Filed under: Performance Monitoring
Eric Waller – Application Performance Management Guest Blogger
We’ve had great success at SeatGeek moving more and more of our software into independent services. Clear service boundaries have allowed us to improve our code quality, increase programmer productivity/happiness, open source a few things, and in some cases, drastically improve performance.
The flip-side is that with 3 or 4 different languages connecting to 3 or 4 different data stores, with the network between them, and all writing to different log files, it has become a lot more difficult to reason about performance. When you can render a page with a single (albeit complex) SQL query, it’s easy to know where to look when you want to improve response times. If rendering that same page means a simpler SQL query, plus an HTTP call to an external service which may in turn communicate with Redis, it’s a little bit tougher to figure out where you’re spending most of your time.
StatsD and Graphite
Our first solution to this problem was a combination of StatsD and Graphite. Etsy has an interesting post about their usage of this combo. In short, StatsD + Graphite gives you a very simple way to time and count things, and then graph the results in real-time. Here’s an example chart of our tickets feed load times over the past 2 months or so. You can see the result of some performance improvements we made in mid-September.
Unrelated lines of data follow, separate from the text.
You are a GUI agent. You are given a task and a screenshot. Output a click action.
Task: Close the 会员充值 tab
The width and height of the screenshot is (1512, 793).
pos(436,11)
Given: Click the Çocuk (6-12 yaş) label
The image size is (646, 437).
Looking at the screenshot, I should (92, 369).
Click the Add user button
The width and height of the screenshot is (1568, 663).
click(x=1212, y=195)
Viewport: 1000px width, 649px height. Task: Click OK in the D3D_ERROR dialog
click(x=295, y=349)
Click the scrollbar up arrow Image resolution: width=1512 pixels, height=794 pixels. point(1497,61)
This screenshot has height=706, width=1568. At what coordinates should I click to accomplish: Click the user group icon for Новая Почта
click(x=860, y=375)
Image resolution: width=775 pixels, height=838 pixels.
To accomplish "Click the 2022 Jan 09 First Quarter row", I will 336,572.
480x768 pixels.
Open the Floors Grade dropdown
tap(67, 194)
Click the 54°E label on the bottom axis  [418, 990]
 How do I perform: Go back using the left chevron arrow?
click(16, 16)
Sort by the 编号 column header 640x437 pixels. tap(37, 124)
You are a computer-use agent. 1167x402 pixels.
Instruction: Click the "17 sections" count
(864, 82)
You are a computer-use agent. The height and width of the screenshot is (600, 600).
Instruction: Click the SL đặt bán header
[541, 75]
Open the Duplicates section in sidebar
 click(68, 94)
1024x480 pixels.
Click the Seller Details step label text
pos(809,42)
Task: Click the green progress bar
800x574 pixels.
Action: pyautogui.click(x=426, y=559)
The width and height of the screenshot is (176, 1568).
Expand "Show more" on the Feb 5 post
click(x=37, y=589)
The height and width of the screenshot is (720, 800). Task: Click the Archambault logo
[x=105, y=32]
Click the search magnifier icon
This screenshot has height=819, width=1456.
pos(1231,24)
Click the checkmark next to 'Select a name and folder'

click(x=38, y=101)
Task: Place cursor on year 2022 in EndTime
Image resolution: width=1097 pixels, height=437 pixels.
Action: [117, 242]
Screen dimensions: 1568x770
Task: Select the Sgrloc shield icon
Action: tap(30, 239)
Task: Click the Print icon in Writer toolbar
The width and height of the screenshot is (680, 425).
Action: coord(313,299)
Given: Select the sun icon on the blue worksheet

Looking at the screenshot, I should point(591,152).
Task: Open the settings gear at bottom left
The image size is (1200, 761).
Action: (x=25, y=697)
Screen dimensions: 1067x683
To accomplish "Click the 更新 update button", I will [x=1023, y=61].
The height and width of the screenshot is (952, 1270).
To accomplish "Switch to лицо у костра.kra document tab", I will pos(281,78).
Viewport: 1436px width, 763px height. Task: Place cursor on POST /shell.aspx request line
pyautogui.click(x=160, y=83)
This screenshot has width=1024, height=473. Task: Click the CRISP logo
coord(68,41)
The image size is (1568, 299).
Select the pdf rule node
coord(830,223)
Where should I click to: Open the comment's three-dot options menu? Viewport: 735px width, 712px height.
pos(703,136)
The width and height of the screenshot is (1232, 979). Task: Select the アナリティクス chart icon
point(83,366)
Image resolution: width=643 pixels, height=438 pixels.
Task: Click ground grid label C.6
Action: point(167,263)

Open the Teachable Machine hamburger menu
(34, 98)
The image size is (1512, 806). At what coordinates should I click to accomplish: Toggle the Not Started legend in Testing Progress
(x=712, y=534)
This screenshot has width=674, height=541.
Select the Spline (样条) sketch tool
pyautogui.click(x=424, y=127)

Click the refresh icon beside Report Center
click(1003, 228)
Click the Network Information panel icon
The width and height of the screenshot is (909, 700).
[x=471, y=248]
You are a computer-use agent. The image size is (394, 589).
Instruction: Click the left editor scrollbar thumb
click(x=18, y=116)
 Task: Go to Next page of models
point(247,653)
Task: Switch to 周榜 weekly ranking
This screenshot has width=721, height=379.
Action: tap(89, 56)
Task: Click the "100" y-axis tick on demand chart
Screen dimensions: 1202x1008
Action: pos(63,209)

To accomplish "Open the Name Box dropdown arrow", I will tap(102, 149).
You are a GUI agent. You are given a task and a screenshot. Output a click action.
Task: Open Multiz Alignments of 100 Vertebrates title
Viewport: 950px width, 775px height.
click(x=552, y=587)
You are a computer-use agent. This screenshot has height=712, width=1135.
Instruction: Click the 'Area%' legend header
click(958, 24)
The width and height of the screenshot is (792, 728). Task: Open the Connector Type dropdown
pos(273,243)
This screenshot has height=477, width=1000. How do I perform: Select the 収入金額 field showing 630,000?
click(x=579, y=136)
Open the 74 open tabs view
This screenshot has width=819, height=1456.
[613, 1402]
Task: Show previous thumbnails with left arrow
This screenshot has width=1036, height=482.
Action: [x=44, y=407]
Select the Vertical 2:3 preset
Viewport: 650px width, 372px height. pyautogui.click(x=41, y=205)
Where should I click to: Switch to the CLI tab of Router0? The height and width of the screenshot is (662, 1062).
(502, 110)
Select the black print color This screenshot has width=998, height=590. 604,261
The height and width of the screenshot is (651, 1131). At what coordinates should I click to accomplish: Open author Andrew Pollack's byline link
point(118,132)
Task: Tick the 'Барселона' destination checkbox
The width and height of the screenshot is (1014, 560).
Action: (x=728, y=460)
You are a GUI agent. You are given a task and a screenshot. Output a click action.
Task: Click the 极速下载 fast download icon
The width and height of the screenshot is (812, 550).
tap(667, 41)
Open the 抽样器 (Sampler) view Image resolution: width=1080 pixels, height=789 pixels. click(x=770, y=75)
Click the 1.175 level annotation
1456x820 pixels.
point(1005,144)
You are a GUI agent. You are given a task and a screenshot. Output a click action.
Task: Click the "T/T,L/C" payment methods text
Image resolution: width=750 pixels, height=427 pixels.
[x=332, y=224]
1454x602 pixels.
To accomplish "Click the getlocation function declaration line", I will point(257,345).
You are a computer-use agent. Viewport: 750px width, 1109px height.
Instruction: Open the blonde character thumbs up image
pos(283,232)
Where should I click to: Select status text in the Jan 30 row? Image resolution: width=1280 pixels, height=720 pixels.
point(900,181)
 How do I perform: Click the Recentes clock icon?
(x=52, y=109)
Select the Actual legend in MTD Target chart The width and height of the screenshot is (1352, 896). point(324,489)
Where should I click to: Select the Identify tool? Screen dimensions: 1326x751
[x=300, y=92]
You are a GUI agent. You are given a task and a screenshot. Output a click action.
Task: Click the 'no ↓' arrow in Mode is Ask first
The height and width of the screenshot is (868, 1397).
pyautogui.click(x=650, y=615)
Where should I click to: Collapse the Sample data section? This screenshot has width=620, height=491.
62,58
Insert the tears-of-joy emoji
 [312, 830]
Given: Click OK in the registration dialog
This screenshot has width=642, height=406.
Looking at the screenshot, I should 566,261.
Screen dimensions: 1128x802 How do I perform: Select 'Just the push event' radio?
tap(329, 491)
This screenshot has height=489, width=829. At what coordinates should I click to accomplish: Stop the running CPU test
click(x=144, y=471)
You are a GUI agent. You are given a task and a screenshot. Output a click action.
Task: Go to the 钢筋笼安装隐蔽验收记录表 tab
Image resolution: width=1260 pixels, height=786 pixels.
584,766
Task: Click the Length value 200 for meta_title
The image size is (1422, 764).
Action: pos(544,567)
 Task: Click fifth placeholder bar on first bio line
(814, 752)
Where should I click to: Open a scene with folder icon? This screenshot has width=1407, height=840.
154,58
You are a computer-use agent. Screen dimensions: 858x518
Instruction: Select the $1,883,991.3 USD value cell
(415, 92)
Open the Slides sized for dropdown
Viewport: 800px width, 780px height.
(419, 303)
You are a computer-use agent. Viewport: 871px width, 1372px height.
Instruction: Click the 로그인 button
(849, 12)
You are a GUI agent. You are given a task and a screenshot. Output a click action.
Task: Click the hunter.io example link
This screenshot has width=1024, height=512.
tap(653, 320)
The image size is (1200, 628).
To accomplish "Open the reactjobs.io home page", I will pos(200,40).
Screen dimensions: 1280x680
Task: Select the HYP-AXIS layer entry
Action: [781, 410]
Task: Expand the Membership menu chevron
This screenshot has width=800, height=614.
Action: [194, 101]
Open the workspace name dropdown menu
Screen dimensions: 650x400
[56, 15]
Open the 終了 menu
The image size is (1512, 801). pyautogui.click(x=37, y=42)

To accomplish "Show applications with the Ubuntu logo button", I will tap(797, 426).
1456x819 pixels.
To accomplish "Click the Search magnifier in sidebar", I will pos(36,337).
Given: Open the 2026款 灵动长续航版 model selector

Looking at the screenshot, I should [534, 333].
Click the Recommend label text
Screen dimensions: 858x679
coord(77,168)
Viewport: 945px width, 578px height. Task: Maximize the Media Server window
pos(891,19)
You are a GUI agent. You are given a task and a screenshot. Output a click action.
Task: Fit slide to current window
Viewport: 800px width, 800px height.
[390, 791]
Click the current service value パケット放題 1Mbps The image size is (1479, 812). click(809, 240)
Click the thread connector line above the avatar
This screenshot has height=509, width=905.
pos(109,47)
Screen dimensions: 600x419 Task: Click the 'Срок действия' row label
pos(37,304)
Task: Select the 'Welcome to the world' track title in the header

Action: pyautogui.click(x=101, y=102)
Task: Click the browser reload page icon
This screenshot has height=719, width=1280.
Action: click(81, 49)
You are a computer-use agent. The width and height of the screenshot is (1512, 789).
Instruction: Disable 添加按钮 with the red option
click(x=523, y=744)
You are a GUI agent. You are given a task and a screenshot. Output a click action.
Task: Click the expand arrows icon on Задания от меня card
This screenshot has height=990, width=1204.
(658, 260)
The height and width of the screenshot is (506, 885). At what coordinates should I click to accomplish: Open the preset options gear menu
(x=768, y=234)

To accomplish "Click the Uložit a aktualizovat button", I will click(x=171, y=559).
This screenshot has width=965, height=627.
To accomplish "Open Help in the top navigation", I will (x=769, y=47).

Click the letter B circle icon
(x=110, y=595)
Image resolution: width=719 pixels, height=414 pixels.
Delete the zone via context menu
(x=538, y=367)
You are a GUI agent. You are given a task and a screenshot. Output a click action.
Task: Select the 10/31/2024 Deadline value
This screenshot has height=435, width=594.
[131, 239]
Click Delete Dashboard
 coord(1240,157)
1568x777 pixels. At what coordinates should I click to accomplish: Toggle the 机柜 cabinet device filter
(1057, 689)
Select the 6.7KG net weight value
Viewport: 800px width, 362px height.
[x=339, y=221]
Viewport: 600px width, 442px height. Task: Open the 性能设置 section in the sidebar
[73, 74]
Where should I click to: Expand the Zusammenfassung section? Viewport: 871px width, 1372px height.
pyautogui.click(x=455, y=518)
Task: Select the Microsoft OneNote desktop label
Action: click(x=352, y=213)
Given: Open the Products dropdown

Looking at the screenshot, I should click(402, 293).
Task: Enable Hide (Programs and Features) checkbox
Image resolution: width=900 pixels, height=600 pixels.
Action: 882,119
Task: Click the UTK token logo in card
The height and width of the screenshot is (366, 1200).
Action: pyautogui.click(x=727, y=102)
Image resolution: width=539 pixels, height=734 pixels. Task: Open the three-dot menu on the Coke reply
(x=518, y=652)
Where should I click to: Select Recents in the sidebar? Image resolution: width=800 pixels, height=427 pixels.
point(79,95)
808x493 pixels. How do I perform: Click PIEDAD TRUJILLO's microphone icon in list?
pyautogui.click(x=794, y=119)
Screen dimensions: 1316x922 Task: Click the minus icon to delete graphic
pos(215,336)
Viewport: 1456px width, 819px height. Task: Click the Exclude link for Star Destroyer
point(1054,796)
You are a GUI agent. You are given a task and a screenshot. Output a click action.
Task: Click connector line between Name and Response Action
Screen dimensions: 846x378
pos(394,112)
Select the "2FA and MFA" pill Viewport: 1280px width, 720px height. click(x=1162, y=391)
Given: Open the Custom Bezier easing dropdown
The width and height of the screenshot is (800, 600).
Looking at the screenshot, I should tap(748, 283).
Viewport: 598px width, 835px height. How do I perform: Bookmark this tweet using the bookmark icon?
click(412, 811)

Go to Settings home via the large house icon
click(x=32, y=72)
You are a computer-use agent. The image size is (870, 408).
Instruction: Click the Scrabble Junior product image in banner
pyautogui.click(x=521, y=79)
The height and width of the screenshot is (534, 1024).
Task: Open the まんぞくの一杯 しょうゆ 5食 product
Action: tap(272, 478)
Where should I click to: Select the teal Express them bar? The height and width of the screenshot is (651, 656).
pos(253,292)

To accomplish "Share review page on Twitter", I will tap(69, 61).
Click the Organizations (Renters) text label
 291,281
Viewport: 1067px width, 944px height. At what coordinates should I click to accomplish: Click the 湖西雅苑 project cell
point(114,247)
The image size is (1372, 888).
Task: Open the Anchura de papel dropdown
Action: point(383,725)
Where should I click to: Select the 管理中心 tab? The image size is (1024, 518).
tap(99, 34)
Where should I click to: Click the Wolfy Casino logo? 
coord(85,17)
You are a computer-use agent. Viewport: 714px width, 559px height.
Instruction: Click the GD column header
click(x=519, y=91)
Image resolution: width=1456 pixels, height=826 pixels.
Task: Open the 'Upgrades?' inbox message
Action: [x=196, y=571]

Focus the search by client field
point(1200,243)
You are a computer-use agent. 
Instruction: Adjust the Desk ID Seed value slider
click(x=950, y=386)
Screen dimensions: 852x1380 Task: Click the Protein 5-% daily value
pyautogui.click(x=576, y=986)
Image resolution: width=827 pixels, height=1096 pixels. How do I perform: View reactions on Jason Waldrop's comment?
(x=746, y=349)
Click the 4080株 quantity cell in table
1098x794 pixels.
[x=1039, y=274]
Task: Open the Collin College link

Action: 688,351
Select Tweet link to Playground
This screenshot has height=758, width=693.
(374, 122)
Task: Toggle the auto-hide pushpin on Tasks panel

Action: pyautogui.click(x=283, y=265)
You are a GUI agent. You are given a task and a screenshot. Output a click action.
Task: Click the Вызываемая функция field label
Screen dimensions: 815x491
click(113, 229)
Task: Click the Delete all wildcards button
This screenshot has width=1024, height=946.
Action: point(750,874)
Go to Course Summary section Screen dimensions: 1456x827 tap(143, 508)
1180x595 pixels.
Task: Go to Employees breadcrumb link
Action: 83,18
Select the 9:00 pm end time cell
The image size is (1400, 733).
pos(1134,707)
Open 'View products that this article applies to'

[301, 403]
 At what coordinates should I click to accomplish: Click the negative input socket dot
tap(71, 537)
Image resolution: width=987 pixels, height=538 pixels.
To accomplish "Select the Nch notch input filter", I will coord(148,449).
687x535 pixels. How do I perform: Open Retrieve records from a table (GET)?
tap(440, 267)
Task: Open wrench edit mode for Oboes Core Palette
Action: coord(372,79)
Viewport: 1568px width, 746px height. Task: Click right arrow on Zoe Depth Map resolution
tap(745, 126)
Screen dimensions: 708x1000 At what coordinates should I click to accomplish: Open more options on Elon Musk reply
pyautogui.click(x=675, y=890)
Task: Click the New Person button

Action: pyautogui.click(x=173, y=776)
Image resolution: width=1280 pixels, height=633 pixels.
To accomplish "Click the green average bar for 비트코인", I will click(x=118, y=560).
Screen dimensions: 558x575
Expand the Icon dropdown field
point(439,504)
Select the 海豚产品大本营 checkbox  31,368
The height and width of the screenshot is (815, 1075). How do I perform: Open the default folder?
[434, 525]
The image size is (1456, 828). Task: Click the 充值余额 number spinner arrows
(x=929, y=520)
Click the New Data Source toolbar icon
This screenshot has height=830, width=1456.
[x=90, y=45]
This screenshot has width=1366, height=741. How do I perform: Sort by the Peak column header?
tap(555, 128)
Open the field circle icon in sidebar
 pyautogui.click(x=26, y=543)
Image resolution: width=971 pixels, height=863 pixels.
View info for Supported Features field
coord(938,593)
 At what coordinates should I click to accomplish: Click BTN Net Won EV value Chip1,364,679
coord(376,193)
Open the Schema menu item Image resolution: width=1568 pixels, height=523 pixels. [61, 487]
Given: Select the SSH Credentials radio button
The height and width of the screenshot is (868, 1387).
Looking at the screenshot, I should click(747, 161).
This is a pretty powerful setup. We’re measuring a ton of stuff using StatsD and Graphite, and it’s a great tool for letting you know where to start looking when investigating performance issues.
Improving Application Performance with TraceView
Recently we were lucky enough to take part in the beta of a new product called TraceView. While StatsD + Graphite can help you figure out where to look, TraceView comes right out and tells you exactly what’s wrong. TraceView is organized around the concept of a “trace”, which is a detailed snapshot of a specific request. A trace contains details about every layer of software involved in handling a request, even when those layers are separated by the network.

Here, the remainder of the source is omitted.